Trevor teaches in a totally different way. He makes  learning fun, always entertaining us even though he is actually teaching us.”

Emily quickly adapted to the unique curriculum at Streetfront. “I used to play all kinds of sports but that had fallen off. Once I got to Streetfront, all those good memories and experiences I had had with sports, returned.” She wasn’t so sure about their vaunted running program, “At the start,  running was really hard. I was barely making the 5 k’s but I stuck with it. I then moved to 7’s and then 10’s. Trevor ran with me on my 10’s and he knew how to keep me motivated. He talked and talked and then before I knew what had happened, we were done.”

Emily continued with her run progression, culminating with a Streetfront mainstay – the 18.7 km Deep Cove run. “I was so nervous before we left for Deep Cove.  I had only been at Streetfront for a little over a month and now I was trying to run to Deep Cove. I was really scared crossing the Second Narrows Bridge.  It’s so high. But we kept on running and at about 15 km we saw Barry with the bus. We ran over got some water and that really helped motivate me. The rest was easy.”

Emily was preparing for her real goal of running the BMO Vancouver Half-Marathon in early June. She was plagued with self-doubt early in the race. “I started panicking at 3 km. I was bawling and convincing myself I couldn’t do this. Trevor ran with me and kept telling me to breathe and relax. He convinced me that if I took control of my breathing, I’d be able to do this. He actually was pretty tough on me. He told me I had worked too hard to give up. He said that I’d have to face my classmates as one of only 2 kids to have never finished a race. He convinced me that trying was everything and failing was not an option.”  Emily fought through the inner demons and started to feel strong. “Trevor had to stay with another girl while she used the washroom. He told me to run ahead and never get off the course. He said he’d catch up with me in one or two kilometres .”

Stokes thought he’d quickly see Emily a few 100 metres ahead. When he resumed running, Emily was nowhere in sight.
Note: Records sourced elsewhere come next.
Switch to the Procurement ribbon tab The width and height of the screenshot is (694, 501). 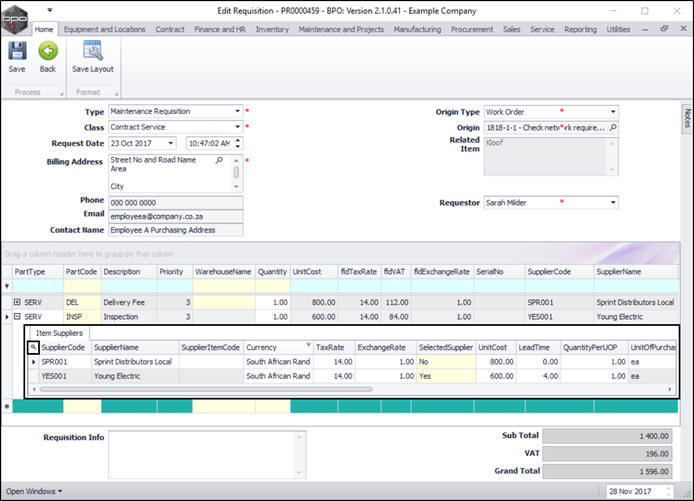472,30
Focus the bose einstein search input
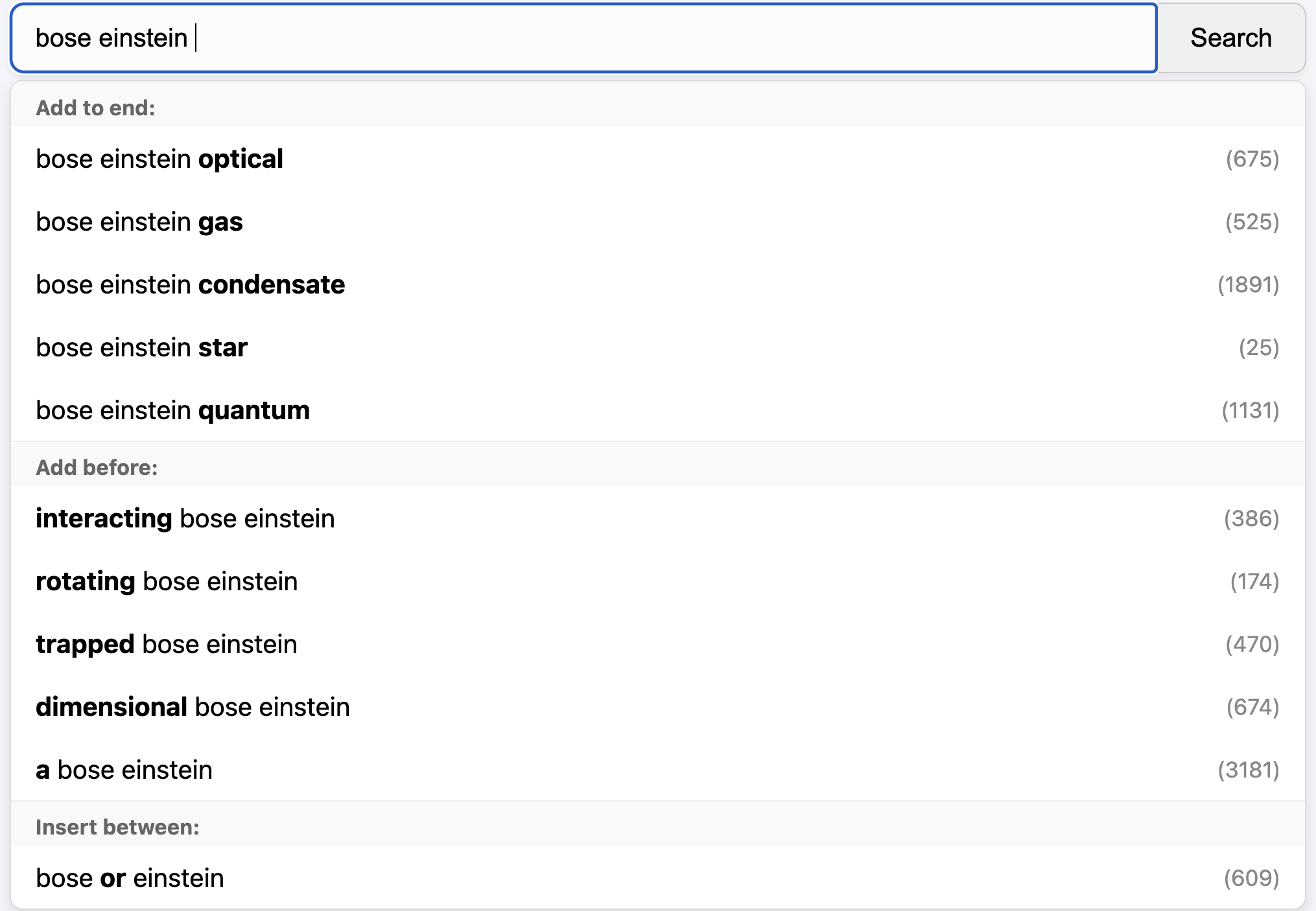The width and height of the screenshot is (1316, 911). 583,38
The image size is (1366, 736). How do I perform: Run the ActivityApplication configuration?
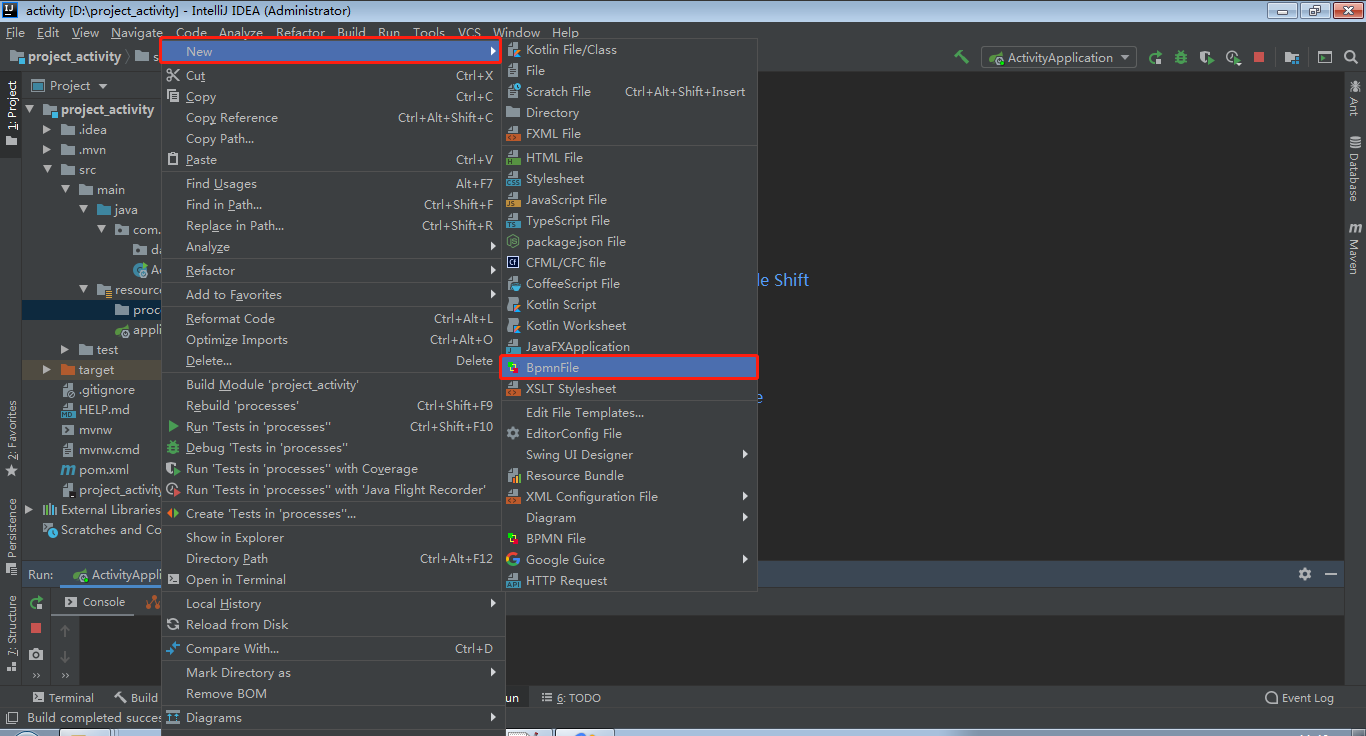pyautogui.click(x=1155, y=57)
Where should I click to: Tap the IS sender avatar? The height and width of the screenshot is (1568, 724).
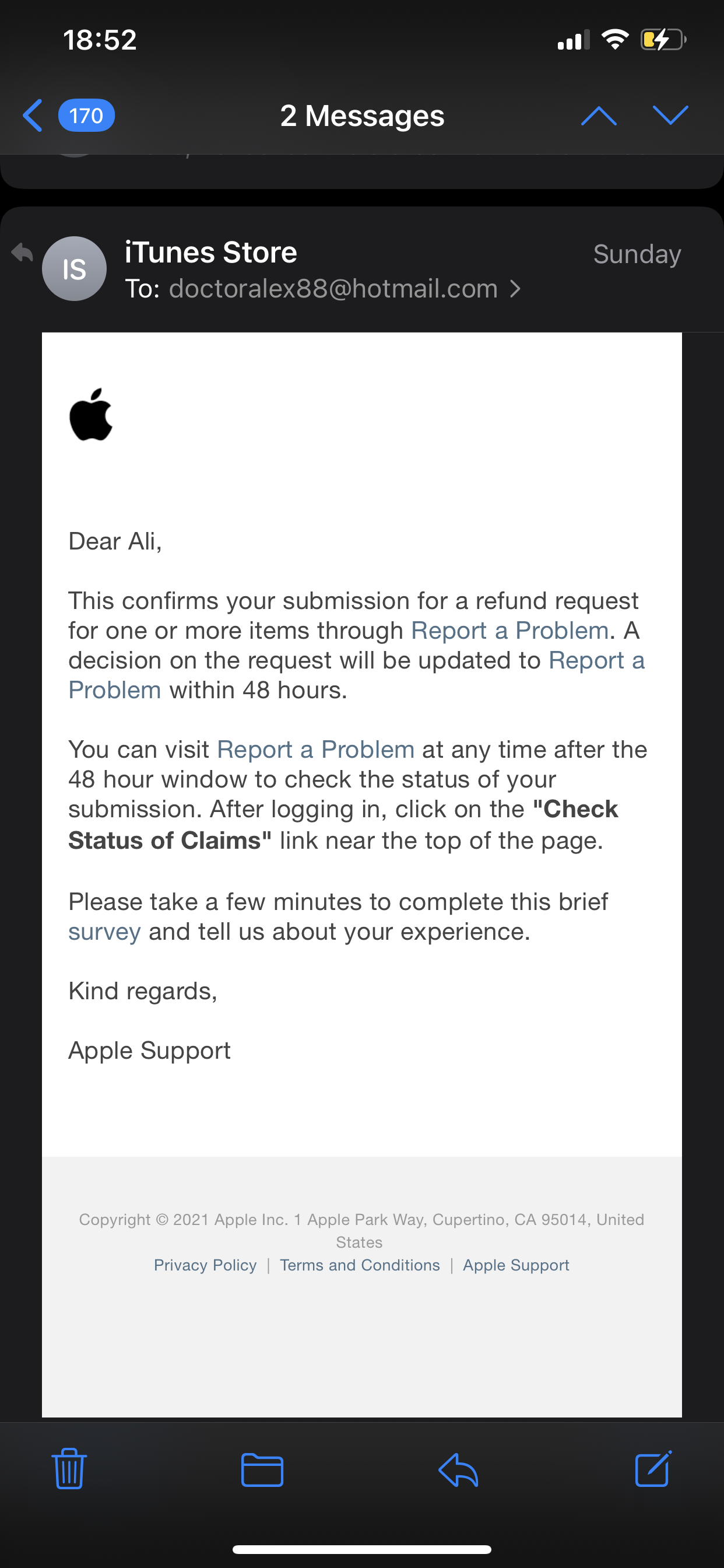74,269
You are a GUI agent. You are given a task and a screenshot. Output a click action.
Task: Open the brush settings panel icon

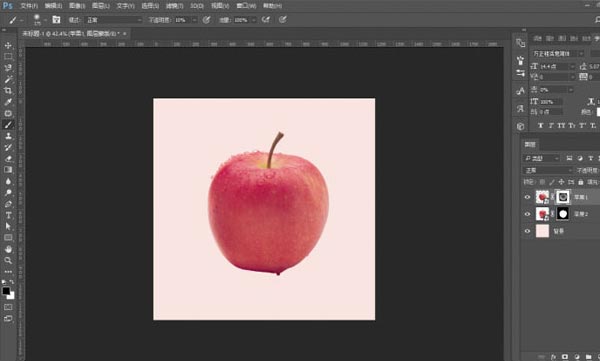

He started panicking himself, “I stated texting Gord (Streetfront counsellor) and Sierra trying to see if they had heard from Emily. I was convinced something had happened. She either had dropped out, got off the course or was in need of medical attention.”  Stokes kept running for the next 14 km trying to track Emily down. When he hit the Burrard Bridge (2.3 km from the finish) he caught up to Emily. Stokes was in disbelief, “Emily was in absolute control. She was not concerned or anxious at all!!!  She was running with confidence.  In fact she was doing so well, she called her aunt and convinced her to skip out of work and join her mom at the finish line.”
Emily describes the moment she crossed the finish line as the “best feeling in my life”. The Streetfront staff speak often of a photo Stokes took of Emily and her mom, “We’ve been doing this so long and for 8-10 years we’d cross the finish line and there wouldn’t be a single parent there celebrating with their kids. But that has started to change and the embrace captured between Emily and her mom was so pure, so tender. It was absolutely perfect and exactly what Emily needed in her life.”
emily-mum
Emily will finish her Grade 10 year with Streetfront and plans to run the Seattle Half in November and then take on the BMO Full in May 2017. That will finish off a remarkable year considering she’s dead set on being selected as one of the 15 students to go to Patagonia, Chile with the Street2Peak Project in March 2017.
“I don’t ever want to leave Streetfront. I’m trying to convince them to go to Grade 12,” Emily laughs. As our conversation ends it’s hard not to think she just might be able to convince them.